[DATA FOR PROCESSING]
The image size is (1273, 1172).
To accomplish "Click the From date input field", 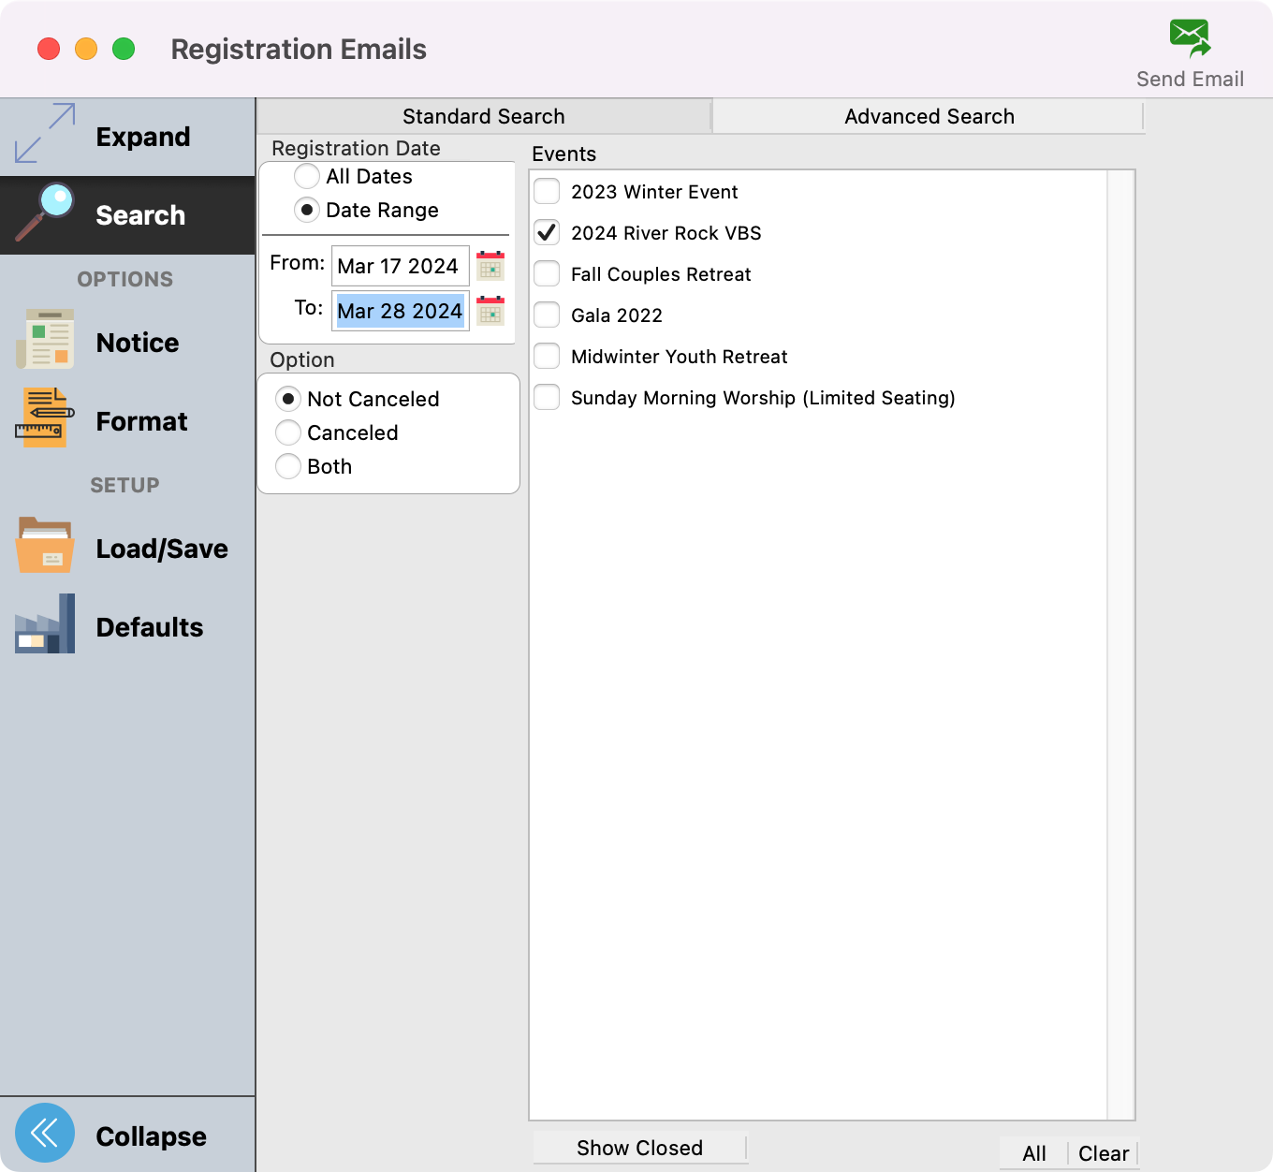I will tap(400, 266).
[/DATA FOR PROCESSING]
[DATA FOR PROCESSING]
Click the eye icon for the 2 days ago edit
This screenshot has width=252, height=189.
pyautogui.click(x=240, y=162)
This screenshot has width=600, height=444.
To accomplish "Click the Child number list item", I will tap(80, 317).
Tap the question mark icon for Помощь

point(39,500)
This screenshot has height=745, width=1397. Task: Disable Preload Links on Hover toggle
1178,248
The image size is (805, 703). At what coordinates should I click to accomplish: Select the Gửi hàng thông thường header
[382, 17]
[/DATA FOR PROCESSING]
[DATA FOR PROCESSING]
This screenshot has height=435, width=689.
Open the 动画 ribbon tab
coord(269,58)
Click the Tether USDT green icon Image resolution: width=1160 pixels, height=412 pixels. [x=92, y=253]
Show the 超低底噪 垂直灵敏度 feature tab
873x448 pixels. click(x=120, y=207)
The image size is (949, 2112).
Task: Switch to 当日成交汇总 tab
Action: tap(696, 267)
[/DATA FOR PROCESSING]
- [EXERCISE DESCRIPTION]: Can you repeat, word for word, every line above from the one containing "This screenshot has height=435, width=689." down to the one containing "Click the Tether", including both?

- [SOLUTION TO THIS EXERCISE]:
This screenshot has height=435, width=689.
Open the 动画 ribbon tab
coord(269,58)
Click the Tether USDT green icon Image resolution: width=1160 pixels, height=412 pixels. [x=92, y=253]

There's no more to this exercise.